Come si collegano i media con la scienza, nell’ottica di diffondere buona informazione?
«Bisogna fare due cose: la prima è convincere gli scienziati a passare al giornalismo, inteso anche come un’opzione valida di carriera. Penso di non averlo mai visto: quando parlo con degli studenti e chiedo loro “cosa pensate di fare?” rispondono “il docente universitario” e allora chiedo “se non ce la fai, che altro?”. Il giornalismo non viene mai fuori, eppure ce ne sono molti abbastanza bravi a parlare da poter fare giornalismo. Questo è un modo. Un altro modo è che i giornalisti interessati a un dato argomento passino del tempo con gli scienziati: si tratta di fare quel miglio in più per imparare abbastanza dalla scienza in modo da poter avere una conversazione intelligente. Se hai una buona comprensione di ciò di cui scrivi finisci per scrivere meglio».

Non crede che il tema “scienza” possa essere lontano dalle persone?
«Nel mondo 800 milioni di persone soffrono la fame. Non cercano scienza di punta ma semplicemente del cibo, che per molti è una vera e propria medicina. Il problema al limite è di “come” si parla di scienza.
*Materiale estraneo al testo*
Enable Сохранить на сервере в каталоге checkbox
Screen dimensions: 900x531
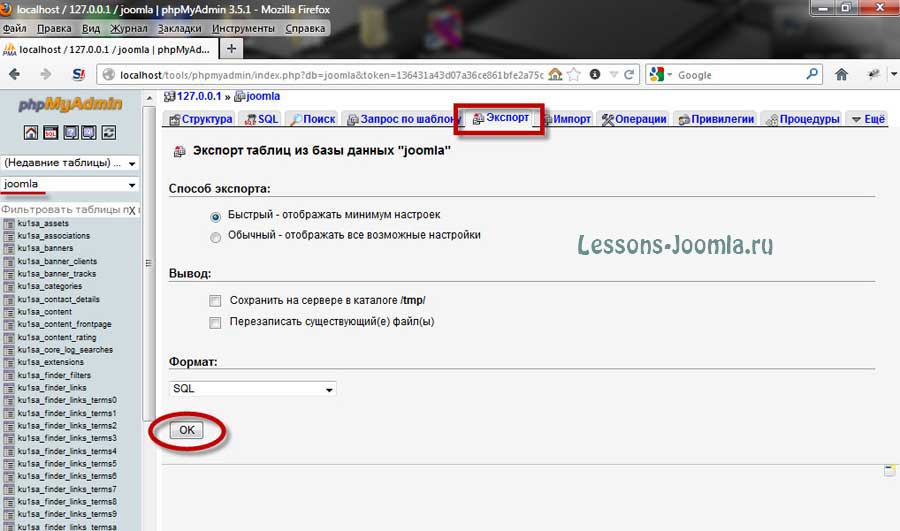point(215,300)
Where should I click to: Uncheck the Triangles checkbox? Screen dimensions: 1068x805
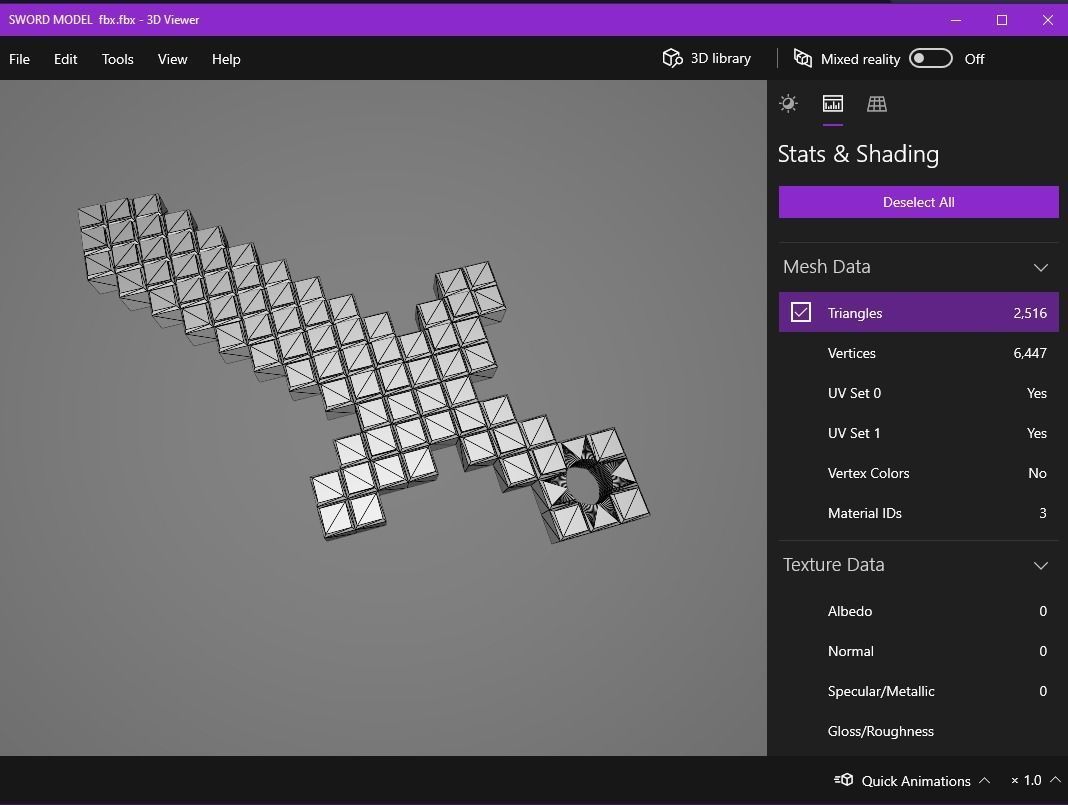pos(801,313)
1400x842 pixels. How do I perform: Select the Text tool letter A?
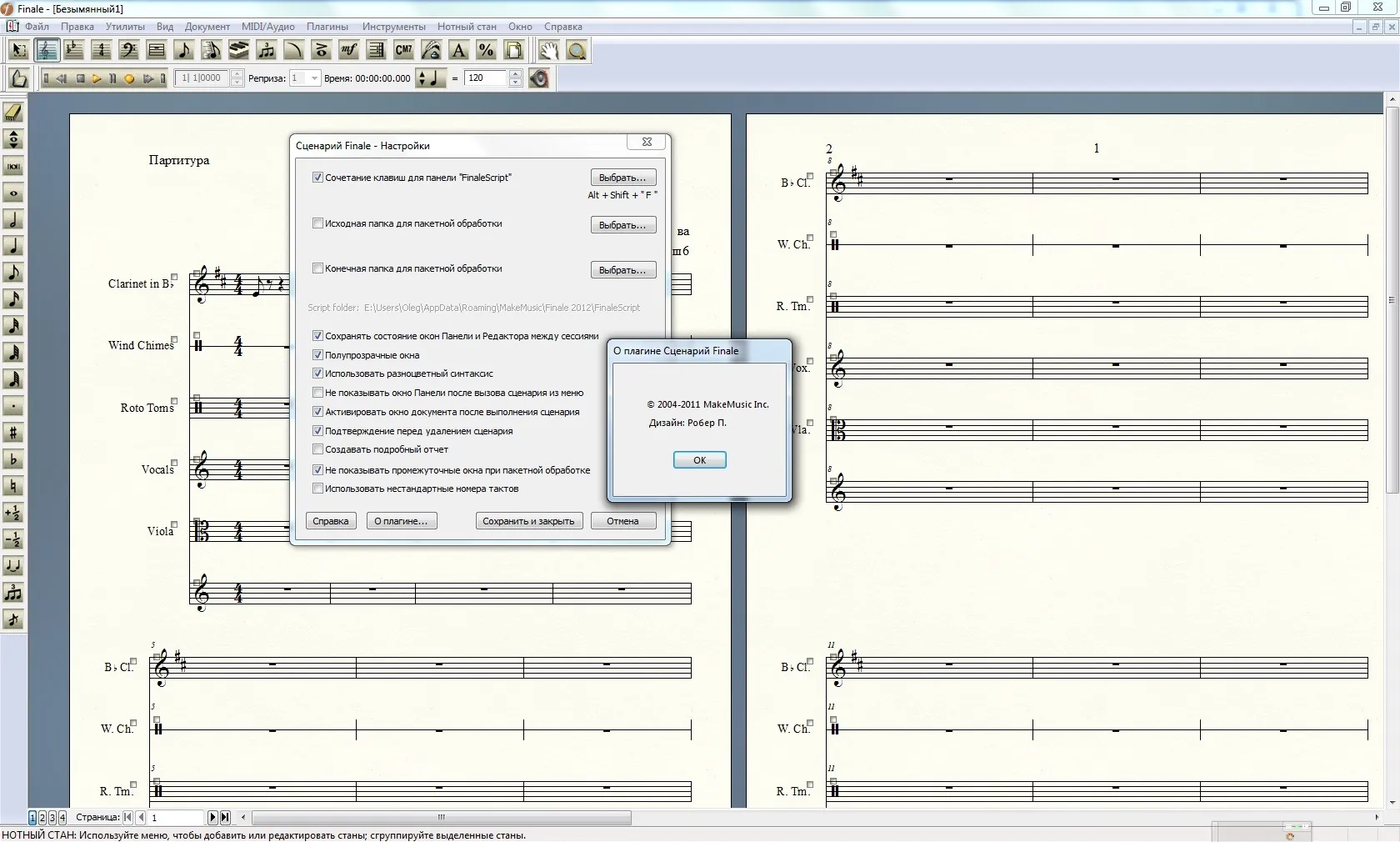pyautogui.click(x=458, y=50)
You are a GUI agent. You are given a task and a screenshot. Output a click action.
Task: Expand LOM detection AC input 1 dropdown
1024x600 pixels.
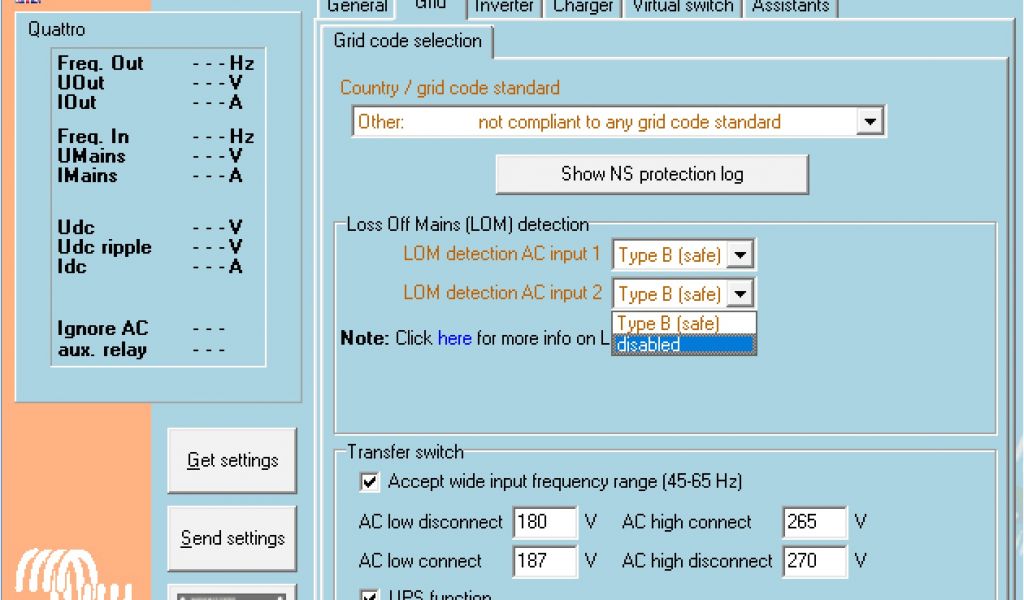pos(740,255)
Io sono fortunato, da quando ho vinto il Nobel apro bocca e tutti mi danno retta: ho radunato 154 premi Nobel attorno ad un manifesto ma è vero che i mezzi con cui competiamo con i movimenti anti-ogm non sono paragonabili».

Come può la politica avvicinarsi alla scienza?
«In generale la politica non sa nulla di scienza ed è poco preparata in materie scientifiche, come sottolineava un senatore ivoriano durante il Congresso. Ma anche il modo in cui si diffondono le notizie deve essere accurato: se si trovano persone, sui media o in politica, che diffondono anti-scienza bisogna dirlo chiaramente. Penso che questo sia il modo di sbarazzarsi dei politici disonesti: chiamarli proprio così, “disonesti”, ogni volta che mentono».

La politica però è quella che finanzia la scienza.
«Sì e dovrebbe ascoltarci di più. Altrimenti perché ci finanziano?»